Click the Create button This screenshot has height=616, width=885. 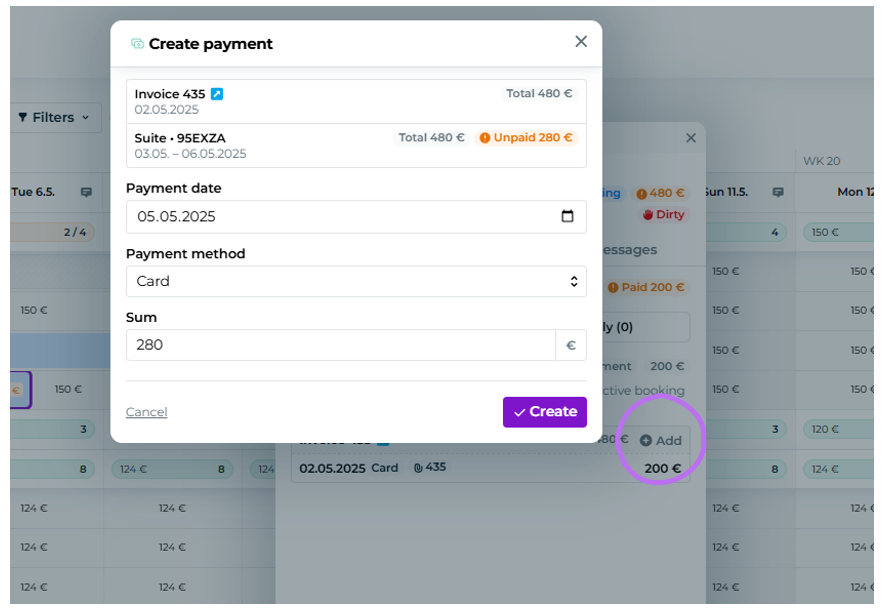pos(545,412)
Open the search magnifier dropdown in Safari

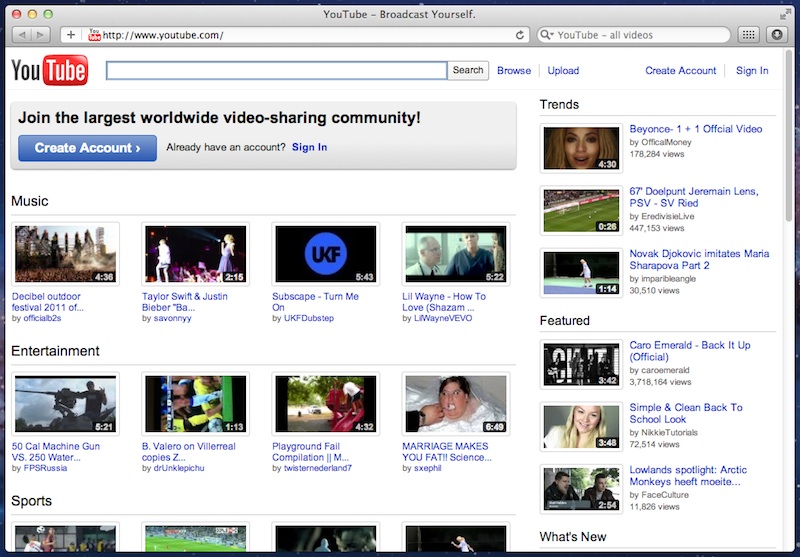[547, 35]
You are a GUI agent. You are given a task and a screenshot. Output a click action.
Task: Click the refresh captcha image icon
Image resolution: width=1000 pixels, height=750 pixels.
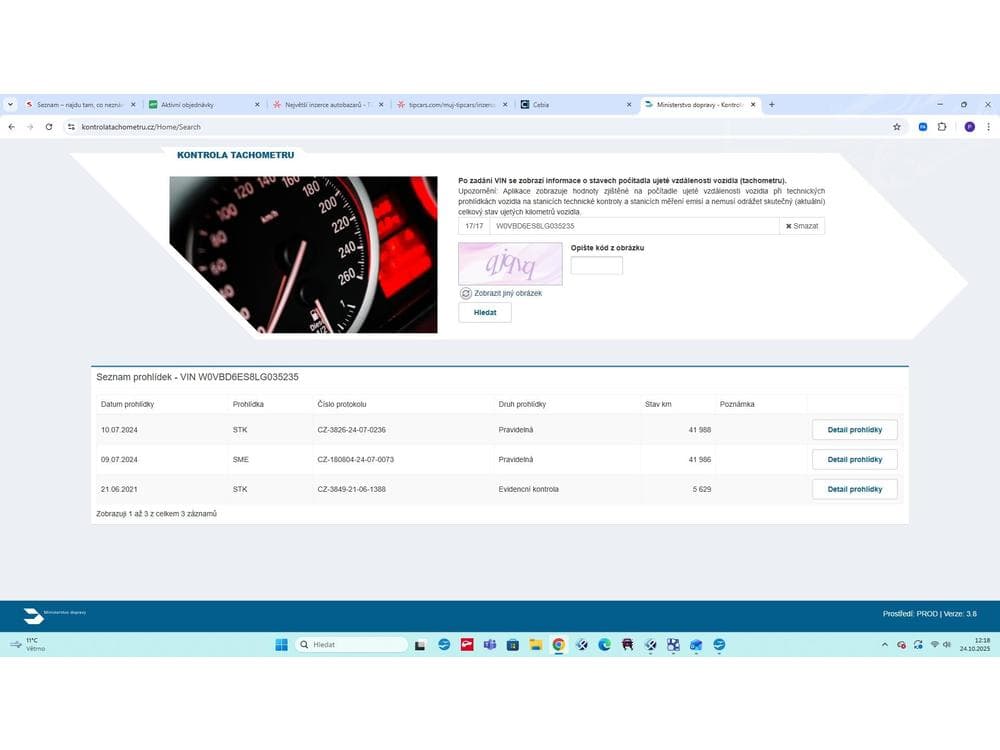click(466, 293)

WHAT YOU ARE ASKED TO DO:
Beginning with the line that contains "Task: Click the refresh captcha image icon" and ending with the final line of the listing, return each line exactly. Omit all pictures.

TASK RESULT:
Task: Click the refresh captcha image icon
Image resolution: width=1000 pixels, height=750 pixels.
click(466, 293)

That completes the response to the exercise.